**HOW TO COMPLETE THIS TASK:** Below are the records. Reproduce exactly the lines from the one containing "Click the Gradle elephant icon" through the final line, and omit any pictures.

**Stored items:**
■ ■ ■
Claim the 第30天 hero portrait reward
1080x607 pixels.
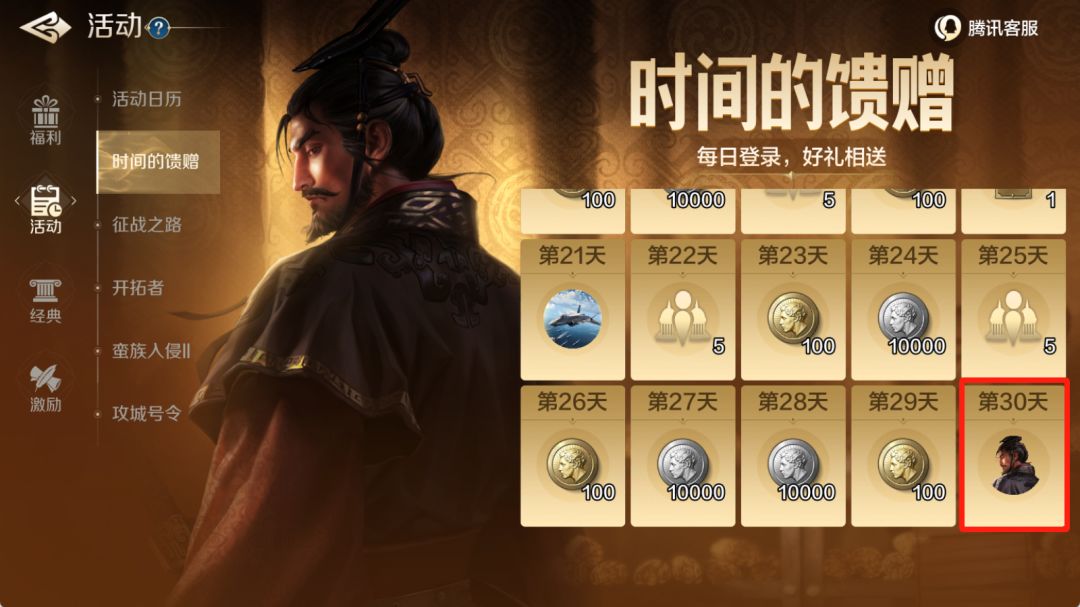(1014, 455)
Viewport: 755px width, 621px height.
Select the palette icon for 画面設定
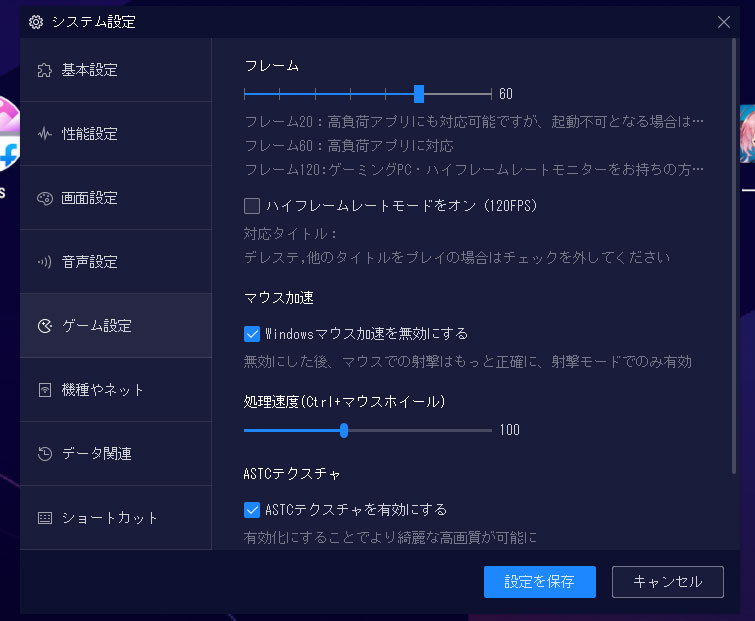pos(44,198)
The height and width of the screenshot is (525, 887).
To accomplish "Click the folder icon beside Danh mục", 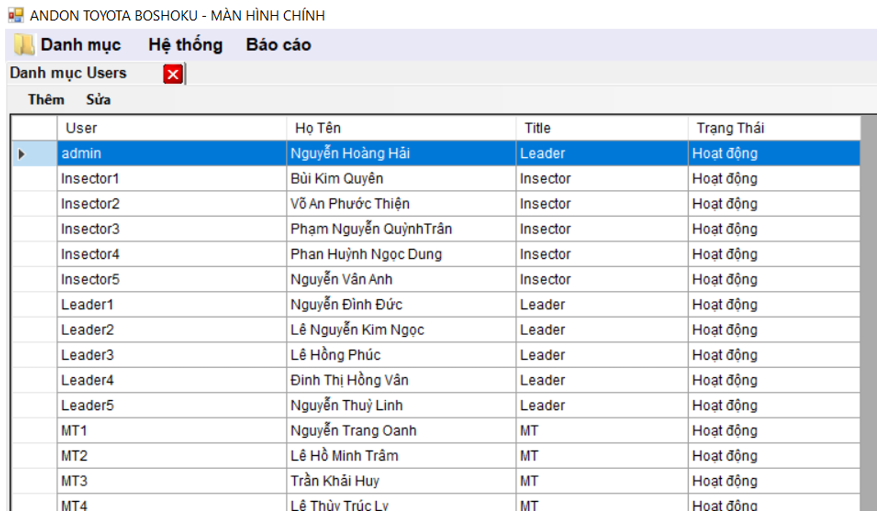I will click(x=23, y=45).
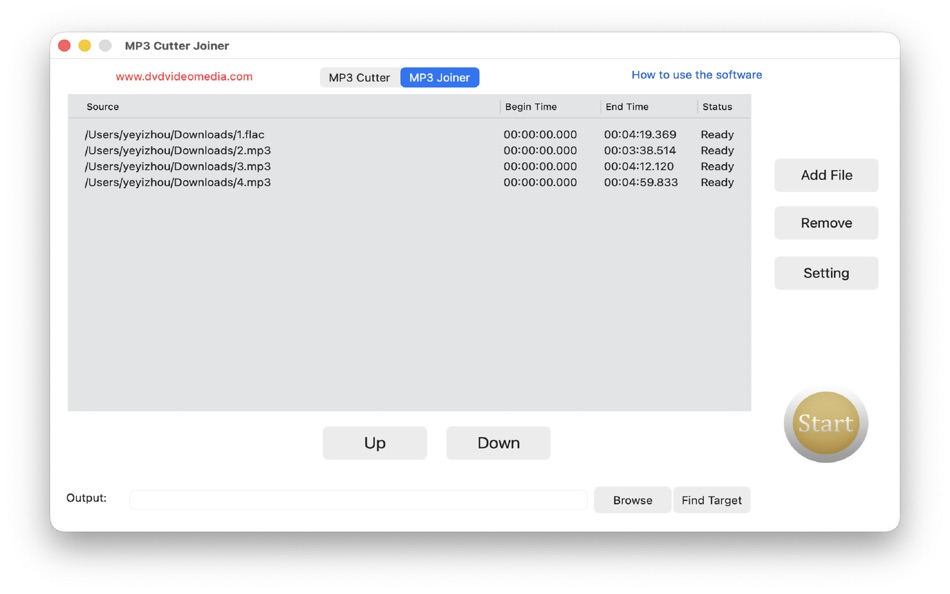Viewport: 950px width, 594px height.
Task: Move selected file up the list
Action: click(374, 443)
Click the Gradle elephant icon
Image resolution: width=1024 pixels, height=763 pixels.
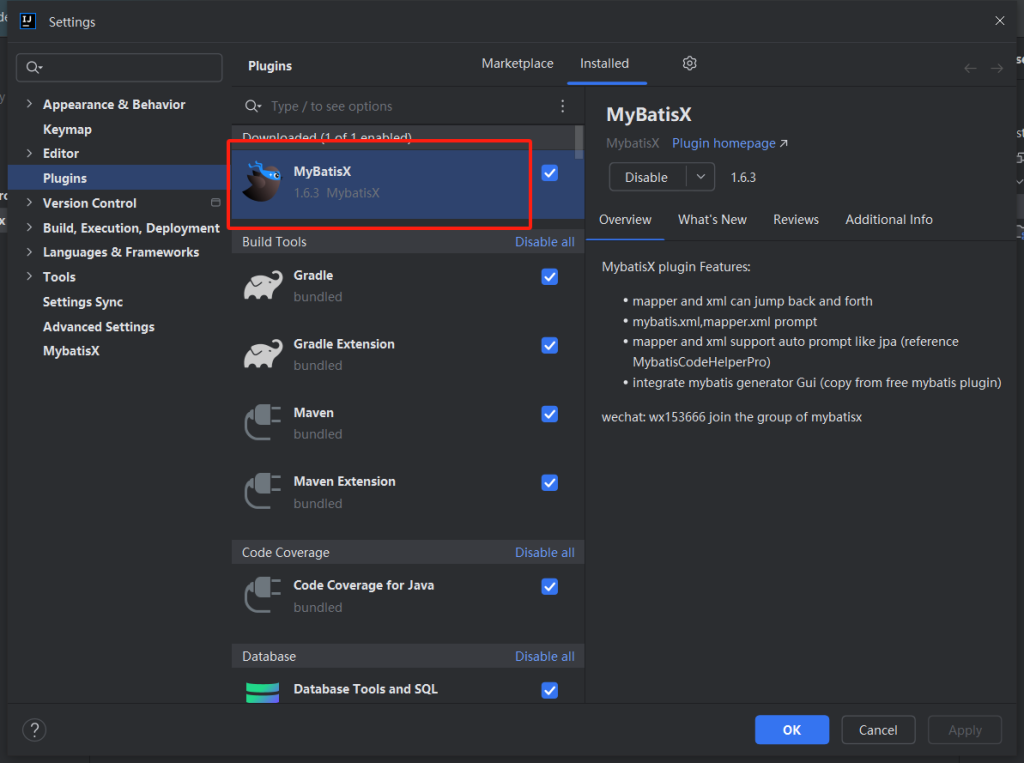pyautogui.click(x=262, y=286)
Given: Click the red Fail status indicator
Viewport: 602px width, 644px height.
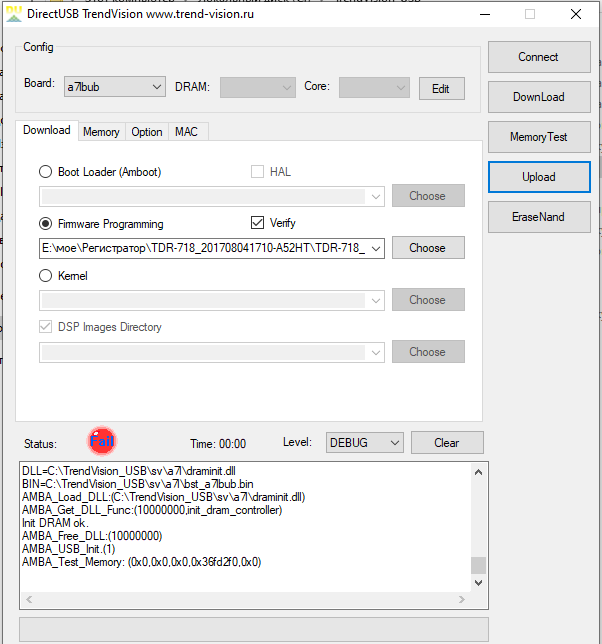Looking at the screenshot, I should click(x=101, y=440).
■ ■ ■
**WRITTEN ANSWER:**
Click the Gradle elephant icon
Image resolution: width=1024 pixels, height=763 pixels.
pyautogui.click(x=262, y=286)
Given: Click the red Fail status indicator
Viewport: 602px width, 644px height.
Looking at the screenshot, I should click(x=101, y=440).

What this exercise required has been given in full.